[Entries on locating words and elements]
--------------------------------------------------

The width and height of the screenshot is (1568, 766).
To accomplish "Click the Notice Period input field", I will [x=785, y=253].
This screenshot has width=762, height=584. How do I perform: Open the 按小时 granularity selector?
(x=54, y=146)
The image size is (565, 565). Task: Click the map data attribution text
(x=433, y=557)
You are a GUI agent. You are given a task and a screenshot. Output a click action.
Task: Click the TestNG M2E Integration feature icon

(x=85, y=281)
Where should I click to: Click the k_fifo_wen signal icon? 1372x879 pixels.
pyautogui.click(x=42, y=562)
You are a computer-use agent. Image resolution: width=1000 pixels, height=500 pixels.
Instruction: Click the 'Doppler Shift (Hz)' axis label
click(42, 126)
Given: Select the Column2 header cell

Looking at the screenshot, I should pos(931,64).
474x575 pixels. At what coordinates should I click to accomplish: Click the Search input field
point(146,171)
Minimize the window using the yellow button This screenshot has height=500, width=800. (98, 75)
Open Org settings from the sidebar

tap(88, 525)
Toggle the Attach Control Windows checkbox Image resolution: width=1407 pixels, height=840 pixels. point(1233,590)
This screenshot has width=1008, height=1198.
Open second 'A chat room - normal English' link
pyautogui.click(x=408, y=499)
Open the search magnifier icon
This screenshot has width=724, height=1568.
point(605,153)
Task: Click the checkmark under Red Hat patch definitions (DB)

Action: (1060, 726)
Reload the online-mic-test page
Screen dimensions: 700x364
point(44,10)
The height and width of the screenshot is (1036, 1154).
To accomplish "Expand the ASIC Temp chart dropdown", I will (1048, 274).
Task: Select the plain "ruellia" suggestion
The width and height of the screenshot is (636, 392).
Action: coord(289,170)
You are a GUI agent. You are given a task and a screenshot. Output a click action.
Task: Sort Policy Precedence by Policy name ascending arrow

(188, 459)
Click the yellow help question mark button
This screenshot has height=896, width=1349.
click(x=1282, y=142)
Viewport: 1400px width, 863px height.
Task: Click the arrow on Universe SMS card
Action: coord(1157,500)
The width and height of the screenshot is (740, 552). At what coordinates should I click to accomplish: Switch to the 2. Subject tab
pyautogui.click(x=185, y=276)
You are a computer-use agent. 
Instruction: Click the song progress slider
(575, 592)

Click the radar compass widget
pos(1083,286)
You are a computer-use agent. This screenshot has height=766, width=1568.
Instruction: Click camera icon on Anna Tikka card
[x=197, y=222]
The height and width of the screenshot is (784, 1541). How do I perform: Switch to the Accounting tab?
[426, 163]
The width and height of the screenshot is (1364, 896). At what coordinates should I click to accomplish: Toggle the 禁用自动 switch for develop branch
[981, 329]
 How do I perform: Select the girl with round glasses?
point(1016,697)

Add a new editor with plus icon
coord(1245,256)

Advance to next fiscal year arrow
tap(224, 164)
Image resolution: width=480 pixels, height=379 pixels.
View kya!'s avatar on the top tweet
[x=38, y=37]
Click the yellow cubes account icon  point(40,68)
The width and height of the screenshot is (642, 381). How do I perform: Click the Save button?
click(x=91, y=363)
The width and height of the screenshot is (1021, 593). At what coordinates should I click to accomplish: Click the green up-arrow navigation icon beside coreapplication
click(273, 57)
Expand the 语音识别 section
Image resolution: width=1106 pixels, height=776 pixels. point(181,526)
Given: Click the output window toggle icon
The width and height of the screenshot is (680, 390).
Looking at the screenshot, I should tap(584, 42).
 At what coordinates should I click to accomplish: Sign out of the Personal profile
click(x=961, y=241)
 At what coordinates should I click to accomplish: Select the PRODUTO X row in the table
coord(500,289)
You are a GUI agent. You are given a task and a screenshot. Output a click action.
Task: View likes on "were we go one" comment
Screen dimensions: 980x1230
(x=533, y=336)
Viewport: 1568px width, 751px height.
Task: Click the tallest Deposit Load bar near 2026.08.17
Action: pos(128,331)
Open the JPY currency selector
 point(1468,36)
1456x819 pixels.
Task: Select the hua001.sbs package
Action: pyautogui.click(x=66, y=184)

--------------------------------------------------

**STATED PROBLEM**
Copy out all of the records above, keeping every line word for word.

**THE RESPONSE**
The width and height of the screenshot is (1568, 766).
To accomplish "Click the Notice Period input field", I will [x=785, y=253].
This screenshot has width=762, height=584. How do I perform: Open the 按小时 granularity selector?
(x=54, y=146)
The image size is (565, 565). Task: Click the map data attribution text
(x=433, y=557)
You are a GUI agent. You are given a task and a screenshot. Output a click action.
Task: Click the TestNG M2E Integration feature icon

(x=85, y=281)
Where should I click to: Click the k_fifo_wen signal icon? 1372x879 pixels.
pyautogui.click(x=42, y=562)
You are a computer-use agent. Image resolution: width=1000 pixels, height=500 pixels.
Instruction: Click the 'Doppler Shift (Hz)' axis label
click(42, 126)
Given: Select the Column2 header cell

Looking at the screenshot, I should pos(931,64).
474x575 pixels. At what coordinates should I click to accomplish: Click the Search input field
point(146,171)
Minimize the window using the yellow button This screenshot has height=500, width=800. (98, 75)
Open Org settings from the sidebar

tap(88, 525)
Toggle the Attach Control Windows checkbox Image resolution: width=1407 pixels, height=840 pixels. point(1233,590)
This screenshot has width=1008, height=1198.
Open second 'A chat room - normal English' link
pyautogui.click(x=408, y=499)
Open the search magnifier icon
This screenshot has width=724, height=1568.
point(605,153)
Task: Click the checkmark under Red Hat patch definitions (DB)

Action: (1060, 726)
Reload the online-mic-test page
Screen dimensions: 700x364
point(44,10)
The height and width of the screenshot is (1036, 1154).
To accomplish "Expand the ASIC Temp chart dropdown", I will (1048, 274).
Task: Select the plain "ruellia" suggestion
The width and height of the screenshot is (636, 392).
Action: coord(289,170)
You are a GUI agent. You are given a task and a screenshot. Output a click action.
Task: Sort Policy Precedence by Policy name ascending arrow

(188, 459)
Click the yellow help question mark button
This screenshot has height=896, width=1349.
click(x=1282, y=142)
Viewport: 1400px width, 863px height.
Task: Click the arrow on Universe SMS card
Action: coord(1157,500)
The width and height of the screenshot is (740, 552). At what coordinates should I click to accomplish: Switch to the 2. Subject tab
pyautogui.click(x=185, y=276)
You are a computer-use agent. 
Instruction: Click the song progress slider
(575, 592)

Click the radar compass widget
pos(1083,286)
You are a computer-use agent. This screenshot has height=766, width=1568.
Instruction: Click camera icon on Anna Tikka card
[x=197, y=222]
The height and width of the screenshot is (784, 1541). How do I perform: Switch to the Accounting tab?
[426, 163]
The width and height of the screenshot is (1364, 896). At what coordinates should I click to accomplish: Toggle the 禁用自动 switch for develop branch
[981, 329]
 How do I perform: Select the girl with round glasses?
point(1016,697)

Add a new editor with plus icon
coord(1245,256)

Advance to next fiscal year arrow
tap(224, 164)
Image resolution: width=480 pixels, height=379 pixels.
View kya!'s avatar on the top tweet
[x=38, y=37]
Click the yellow cubes account icon  point(40,68)
The width and height of the screenshot is (642, 381). How do I perform: Click the Save button?
click(x=91, y=363)
The width and height of the screenshot is (1021, 593). At what coordinates should I click to accomplish: Click the green up-arrow navigation icon beside coreapplication
click(273, 57)
Expand the 语音识别 section
Image resolution: width=1106 pixels, height=776 pixels. point(181,526)
Given: Click the output window toggle icon
The width and height of the screenshot is (680, 390).
Looking at the screenshot, I should tap(584, 42).
 At what coordinates should I click to accomplish: Sign out of the Personal profile
click(x=961, y=241)
 At what coordinates should I click to accomplish: Select the PRODUTO X row in the table
coord(500,289)
You are a GUI agent. You are given a task and a screenshot. Output a click action.
Task: View likes on "were we go one" comment
Screen dimensions: 980x1230
(x=533, y=336)
Viewport: 1568px width, 751px height.
Task: Click the tallest Deposit Load bar near 2026.08.17
Action: pos(128,331)
Open the JPY currency selector
 point(1468,36)
1456x819 pixels.
Task: Select the hua001.sbs package
Action: pyautogui.click(x=66, y=184)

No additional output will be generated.